§ Given problem
Reproduce each of the rows below character for character, leaving none out.

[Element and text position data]

§ §

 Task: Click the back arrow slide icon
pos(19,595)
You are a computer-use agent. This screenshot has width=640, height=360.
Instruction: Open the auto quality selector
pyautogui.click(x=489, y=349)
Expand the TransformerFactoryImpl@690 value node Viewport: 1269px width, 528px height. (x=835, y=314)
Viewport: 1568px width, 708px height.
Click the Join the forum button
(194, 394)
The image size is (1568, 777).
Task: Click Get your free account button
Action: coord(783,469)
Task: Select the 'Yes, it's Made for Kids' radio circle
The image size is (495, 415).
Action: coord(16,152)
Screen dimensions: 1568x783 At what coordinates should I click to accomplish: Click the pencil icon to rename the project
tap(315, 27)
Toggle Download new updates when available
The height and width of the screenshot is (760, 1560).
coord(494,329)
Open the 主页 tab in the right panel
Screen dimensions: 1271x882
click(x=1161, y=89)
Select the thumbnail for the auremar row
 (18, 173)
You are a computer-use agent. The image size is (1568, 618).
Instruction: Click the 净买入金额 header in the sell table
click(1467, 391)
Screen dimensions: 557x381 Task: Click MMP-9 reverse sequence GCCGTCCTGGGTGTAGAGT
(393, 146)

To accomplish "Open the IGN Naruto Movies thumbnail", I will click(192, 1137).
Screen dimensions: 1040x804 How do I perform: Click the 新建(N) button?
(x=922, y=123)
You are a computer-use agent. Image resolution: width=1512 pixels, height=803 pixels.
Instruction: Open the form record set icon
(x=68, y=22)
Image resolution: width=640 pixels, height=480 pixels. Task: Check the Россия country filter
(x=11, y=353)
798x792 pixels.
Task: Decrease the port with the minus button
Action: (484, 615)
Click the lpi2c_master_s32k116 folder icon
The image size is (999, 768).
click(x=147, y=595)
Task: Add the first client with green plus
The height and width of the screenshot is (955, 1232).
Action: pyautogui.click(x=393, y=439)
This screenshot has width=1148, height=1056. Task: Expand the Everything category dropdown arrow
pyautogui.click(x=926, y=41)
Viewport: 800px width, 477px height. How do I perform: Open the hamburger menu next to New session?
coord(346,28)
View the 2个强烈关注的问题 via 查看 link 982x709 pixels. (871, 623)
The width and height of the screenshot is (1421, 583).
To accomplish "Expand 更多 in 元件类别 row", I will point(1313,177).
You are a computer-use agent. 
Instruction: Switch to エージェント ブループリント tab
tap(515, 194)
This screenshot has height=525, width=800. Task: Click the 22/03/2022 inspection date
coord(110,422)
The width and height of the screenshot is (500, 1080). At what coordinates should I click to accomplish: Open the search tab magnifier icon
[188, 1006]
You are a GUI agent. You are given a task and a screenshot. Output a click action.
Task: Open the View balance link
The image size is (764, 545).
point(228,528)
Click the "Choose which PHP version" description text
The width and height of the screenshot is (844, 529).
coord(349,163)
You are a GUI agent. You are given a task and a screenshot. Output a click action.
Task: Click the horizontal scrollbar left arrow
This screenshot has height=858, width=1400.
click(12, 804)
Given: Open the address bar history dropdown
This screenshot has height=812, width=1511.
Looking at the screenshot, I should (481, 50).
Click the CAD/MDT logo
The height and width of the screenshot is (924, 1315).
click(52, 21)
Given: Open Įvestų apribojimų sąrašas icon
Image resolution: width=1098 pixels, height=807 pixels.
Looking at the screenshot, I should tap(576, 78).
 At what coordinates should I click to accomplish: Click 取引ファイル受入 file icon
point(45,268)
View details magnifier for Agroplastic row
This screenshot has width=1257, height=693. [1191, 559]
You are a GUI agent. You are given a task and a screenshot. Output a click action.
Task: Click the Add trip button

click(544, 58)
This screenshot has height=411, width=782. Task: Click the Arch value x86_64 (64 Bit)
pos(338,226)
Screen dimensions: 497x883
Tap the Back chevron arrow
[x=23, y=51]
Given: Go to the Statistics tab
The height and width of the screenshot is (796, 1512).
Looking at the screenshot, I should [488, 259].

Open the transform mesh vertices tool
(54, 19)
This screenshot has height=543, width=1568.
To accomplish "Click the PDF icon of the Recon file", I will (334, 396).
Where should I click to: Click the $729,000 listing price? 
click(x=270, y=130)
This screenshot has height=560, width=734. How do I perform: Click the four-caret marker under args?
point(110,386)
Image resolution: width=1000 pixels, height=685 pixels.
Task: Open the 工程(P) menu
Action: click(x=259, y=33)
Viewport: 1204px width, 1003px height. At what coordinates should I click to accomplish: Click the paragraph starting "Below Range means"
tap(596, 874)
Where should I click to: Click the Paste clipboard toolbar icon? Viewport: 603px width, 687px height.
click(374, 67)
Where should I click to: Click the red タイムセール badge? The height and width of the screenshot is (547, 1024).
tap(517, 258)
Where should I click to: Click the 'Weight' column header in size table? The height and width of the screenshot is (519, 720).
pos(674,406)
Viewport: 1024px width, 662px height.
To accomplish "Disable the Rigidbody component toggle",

§ §

§ Response to the task
 Task: Click the back arrow slide icon
pos(19,595)
You are a computer-use agent. This screenshot has width=640, height=360.
Instruction: Open the auto quality selector
pyautogui.click(x=489, y=349)
Expand the TransformerFactoryImpl@690 value node Viewport: 1269px width, 528px height. (x=835, y=314)
Viewport: 1568px width, 708px height.
Click the Join the forum button
(194, 394)
The image size is (1568, 777).
Task: Click Get your free account button
Action: coord(783,469)
Task: Select the 'Yes, it's Made for Kids' radio circle
The image size is (495, 415).
Action: coord(16,152)
Screen dimensions: 1568x783 At what coordinates should I click to accomplish: Click the pencil icon to rename the project
tap(315, 27)
Toggle Download new updates when available
The height and width of the screenshot is (760, 1560).
coord(494,329)
Open the 主页 tab in the right panel
Screen dimensions: 1271x882
click(x=1161, y=89)
Select the thumbnail for the auremar row
 (18, 173)
You are a computer-use agent. The image size is (1568, 618).
Instruction: Click the 净买入金额 header in the sell table
click(1467, 391)
Screen dimensions: 557x381 Task: Click MMP-9 reverse sequence GCCGTCCTGGGTGTAGAGT
(393, 146)

To accomplish "Open the IGN Naruto Movies thumbnail", I will click(192, 1137).
Screen dimensions: 1040x804 How do I perform: Click the 新建(N) button?
(x=922, y=123)
You are a computer-use agent. Image resolution: width=1512 pixels, height=803 pixels.
Instruction: Open the form record set icon
(x=68, y=22)
Image resolution: width=640 pixels, height=480 pixels. Task: Check the Россия country filter
(x=11, y=353)
798x792 pixels.
Task: Decrease the port with the minus button
Action: (484, 615)
Click the lpi2c_master_s32k116 folder icon
The image size is (999, 768).
click(x=147, y=595)
Task: Add the first client with green plus
The height and width of the screenshot is (955, 1232).
Action: pyautogui.click(x=393, y=439)
This screenshot has width=1148, height=1056. Task: Expand the Everything category dropdown arrow
pyautogui.click(x=926, y=41)
Viewport: 800px width, 477px height. How do I perform: Open the hamburger menu next to New session?
coord(346,28)
View the 2个强烈关注的问题 via 查看 link 982x709 pixels. (871, 623)
The width and height of the screenshot is (1421, 583).
To accomplish "Expand 更多 in 元件类别 row", I will point(1313,177).
You are a computer-use agent. 
Instruction: Switch to エージェント ブループリント tab
tap(515, 194)
This screenshot has height=525, width=800. Task: Click the 22/03/2022 inspection date
coord(110,422)
The width and height of the screenshot is (500, 1080). At what coordinates should I click to accomplish: Open the search tab magnifier icon
[188, 1006]
You are a GUI agent. You are given a task and a screenshot. Output a click action.
Task: Open the View balance link
The image size is (764, 545).
point(228,528)
Click the "Choose which PHP version" description text
The width and height of the screenshot is (844, 529).
coord(349,163)
You are a GUI agent. You are given a task and a screenshot. Output a click action.
Task: Click the horizontal scrollbar left arrow
This screenshot has height=858, width=1400.
click(12, 804)
Given: Open the address bar history dropdown
This screenshot has height=812, width=1511.
Looking at the screenshot, I should (481, 50).
Click the CAD/MDT logo
The height and width of the screenshot is (924, 1315).
click(52, 21)
Given: Open Įvestų apribojimų sąrašas icon
Image resolution: width=1098 pixels, height=807 pixels.
Looking at the screenshot, I should tap(576, 78).
 At what coordinates should I click to accomplish: Click 取引ファイル受入 file icon
point(45,268)
View details magnifier for Agroplastic row
This screenshot has width=1257, height=693. [1191, 559]
You are a GUI agent. You are given a task and a screenshot. Output a click action.
Task: Click the Add trip button

click(544, 58)
This screenshot has height=411, width=782. Task: Click the Arch value x86_64 (64 Bit)
pos(338,226)
Screen dimensions: 497x883
Tap the Back chevron arrow
[x=23, y=51]
Given: Go to the Statistics tab
The height and width of the screenshot is (796, 1512).
Looking at the screenshot, I should [488, 259].

Open the transform mesh vertices tool
(54, 19)
This screenshot has height=543, width=1568.
To accomplish "Click the PDF icon of the Recon file", I will (334, 396).
Where should I click to: Click the $729,000 listing price? 
click(x=270, y=130)
This screenshot has height=560, width=734. How do I perform: Click the four-caret marker under args?
point(110,386)
Image resolution: width=1000 pixels, height=685 pixels.
Task: Open the 工程(P) menu
Action: click(x=259, y=33)
Viewport: 1204px width, 1003px height. At what coordinates should I click to accomplish: Click the paragraph starting "Below Range means"
tap(596, 874)
Where should I click to: Click the Paste clipboard toolbar icon? Viewport: 603px width, 687px height.
click(374, 67)
Where should I click to: Click the red タイムセール badge? The height and width of the screenshot is (547, 1024).
tap(517, 258)
Where should I click to: Click the 'Weight' column header in size table? The height and width of the screenshot is (519, 720).
pos(674,406)
Viewport: 1024px width, 662px height.
To accomplish "Disable the Rigidbody component toggle",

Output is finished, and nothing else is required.